Re: 1.1 freeze approaching

2011-12-20 Thread Jeremy Hanna
I like this part of that thread (w00t for a distributed test suite):

> # Automate all tests
>
> I think the only way that we can keep people close to trunk and stay
> stable is to build automated tests for *everything*. All code should
> be exercised by thorough unit tests and distributed black-box tests.
> Every regression should get a test.

Agreed.

On Dec 20, 2011, at 1:16 AM, Brandon Williams wrote:

> On Tue, Dec 20, 2011 at 12:45 AM, Radim Kolar  wrote:
>> can you make release cycle slower? its better to have more new features and
>> do major upgrades less often. it saves time needed for testing and
>> migrations.
> 
> http://www.mail-archive.com/dev@cassandra.apache.org/msg01549.html
> 
> -Brandon



major version release schedule

2011-12-20 Thread Radim Kolar

http://www.mail-archive.com/dev@cassandra.apache.org/msg01549.html

I read it but things are different now because magic 1.0 is out.
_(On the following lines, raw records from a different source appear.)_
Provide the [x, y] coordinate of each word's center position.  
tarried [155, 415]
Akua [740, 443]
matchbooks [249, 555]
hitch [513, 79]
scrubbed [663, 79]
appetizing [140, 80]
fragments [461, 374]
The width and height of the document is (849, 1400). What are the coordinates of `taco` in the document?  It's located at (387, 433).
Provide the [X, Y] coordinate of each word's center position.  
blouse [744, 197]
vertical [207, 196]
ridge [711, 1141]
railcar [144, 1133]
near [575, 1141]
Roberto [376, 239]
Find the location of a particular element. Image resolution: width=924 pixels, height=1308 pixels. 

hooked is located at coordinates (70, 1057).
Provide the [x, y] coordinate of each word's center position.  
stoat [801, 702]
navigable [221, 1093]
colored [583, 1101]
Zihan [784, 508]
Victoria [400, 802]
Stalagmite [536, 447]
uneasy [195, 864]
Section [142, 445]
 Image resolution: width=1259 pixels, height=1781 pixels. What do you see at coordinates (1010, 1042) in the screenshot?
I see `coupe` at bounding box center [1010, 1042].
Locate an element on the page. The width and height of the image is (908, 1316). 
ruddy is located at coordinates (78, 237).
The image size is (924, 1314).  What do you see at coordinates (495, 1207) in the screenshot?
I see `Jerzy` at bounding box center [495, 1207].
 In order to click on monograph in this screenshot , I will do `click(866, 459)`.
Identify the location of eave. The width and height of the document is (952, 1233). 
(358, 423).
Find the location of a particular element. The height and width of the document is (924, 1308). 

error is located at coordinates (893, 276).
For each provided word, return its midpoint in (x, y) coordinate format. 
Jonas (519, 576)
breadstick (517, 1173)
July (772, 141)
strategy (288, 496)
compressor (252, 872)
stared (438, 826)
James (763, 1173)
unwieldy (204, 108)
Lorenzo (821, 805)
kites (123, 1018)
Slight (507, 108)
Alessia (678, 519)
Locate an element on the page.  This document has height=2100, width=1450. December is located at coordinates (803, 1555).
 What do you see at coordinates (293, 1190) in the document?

If you 
implement 1.0 and put it into production, you really do not want to 
retest app on new version every 4 months and its unlikely that you will 
get migration approved by management unless you present clear benefits 
for such migration. Compression was nice new feature of 1.0 but it was 
rejected by lot of IT managers  as "too risky" for now.


While you can test application quite easily, testing cluster stability 
is way harder in test environment because its not usually possible to 
fully replicate workload and data volume in test environment and 
migration back is difficult because Cassandra currently does not have 
tool for fast sstable downgrade (1.0 -> 0.8).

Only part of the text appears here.